Scientific classification
- Domain: Bacteria
- Kingdom: Pseudomonadati
- Phylum: Pseudomonadota
- Class: Alphaproteobacteria
- Order: Hyphomicrobiales
- Family: Rhizobiaceae
- Genus: Agrobacterium
- Species: A. radiobacter
- Binomial name: Agrobacterium radiobacter (Beijerinck and van Delden 1902) Conn 1942 (Approved Lists 1980)
- Type strain: ATCC 19358
- Synonyms: "Bacillus radiobacter" Beijerinck and van Delden 1902; Beijerinckia fluminensis Döbereiner and Ruschel 1958 (Approved Lists 1980); Rhizobium radiobacter (Beijerinck and van Delden 1902) Young et al. 2001;

= Agrobacterium radiobacter =

- Genus: Agrobacterium
- Species: radiobacter
- Authority: (Beijerinck and van Delden 1902) Conn 1942 (Approved Lists 1980)
- Synonyms: "Bacillus radiobacter" , Beijerinckia fluminensis , Rhizobium radiobacter

Species of bacterium

Agrobacterium radiobacter is the type species of the genus Agrobacterium, a genus of Gram-negative bacteria that cause tumors in plants. It was incorrectly synonymized with Agrobacterium tumefaciens until 2022. This species is widely found in soil, in plant rhizospheres, and in human clinical specimens. Some members such as B6 harbor a tumor-inducing (Ti) plasmid and cause crown gall disease in plants. The type strain ATCC 19358 does not carry such a plasmid and is nonpathogenic.

The incorrect synonymization with A. tumefaciens was due to a strain B6 (ATCC 23308) being assigned as the type strain of A. tumefaciens in 1980, when B6 should be classified as A. radiobacter. One consequence is that this B6 strain is very well-studied in the lab. Another consequence is that research done on "A. tumefaciens" between 1980 and 2022 are possibly describing A. radiobacter instead. To determine the actual species, one should look up the 16S or genomic sequences of the strain used in the study.
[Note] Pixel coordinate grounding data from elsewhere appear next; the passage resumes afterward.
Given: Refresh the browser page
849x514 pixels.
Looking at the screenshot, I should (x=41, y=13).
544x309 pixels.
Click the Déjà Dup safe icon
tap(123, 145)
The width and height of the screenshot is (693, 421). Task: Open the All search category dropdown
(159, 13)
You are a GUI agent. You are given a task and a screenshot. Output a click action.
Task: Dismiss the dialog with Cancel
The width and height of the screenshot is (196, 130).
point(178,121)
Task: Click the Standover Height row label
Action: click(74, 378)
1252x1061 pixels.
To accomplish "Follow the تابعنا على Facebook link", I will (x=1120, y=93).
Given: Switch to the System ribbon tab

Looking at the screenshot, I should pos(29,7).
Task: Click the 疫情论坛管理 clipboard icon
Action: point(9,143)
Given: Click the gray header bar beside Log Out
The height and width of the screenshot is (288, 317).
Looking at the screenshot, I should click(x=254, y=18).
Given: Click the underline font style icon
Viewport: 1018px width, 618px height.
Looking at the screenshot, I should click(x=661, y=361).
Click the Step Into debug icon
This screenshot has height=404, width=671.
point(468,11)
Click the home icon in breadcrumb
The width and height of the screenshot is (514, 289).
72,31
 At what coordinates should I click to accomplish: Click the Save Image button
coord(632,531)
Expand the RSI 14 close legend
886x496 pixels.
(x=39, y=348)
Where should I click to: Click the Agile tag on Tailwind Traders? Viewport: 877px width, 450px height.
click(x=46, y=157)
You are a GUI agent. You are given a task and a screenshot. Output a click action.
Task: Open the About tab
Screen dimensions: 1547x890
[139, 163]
== Notable former strains ==

Strain K84 produces agrocin 84, a type of bacteriocin, that inhibits the growth of Agrobacterium tumefaciens (possibly a misidentified A. radiobacter) which causes the disease. Strain K1026, which is descended from K84 by the removal of potentially-pathogenic DNA sequences, has been used as a biopesticide on stone fruit (such as cherries and plums), nut trees, and ornamentals to protect them from crown gall disease. Strain K84 and its descendant K1016 are now properly classified as belonging to Rhizobium rhizogenes.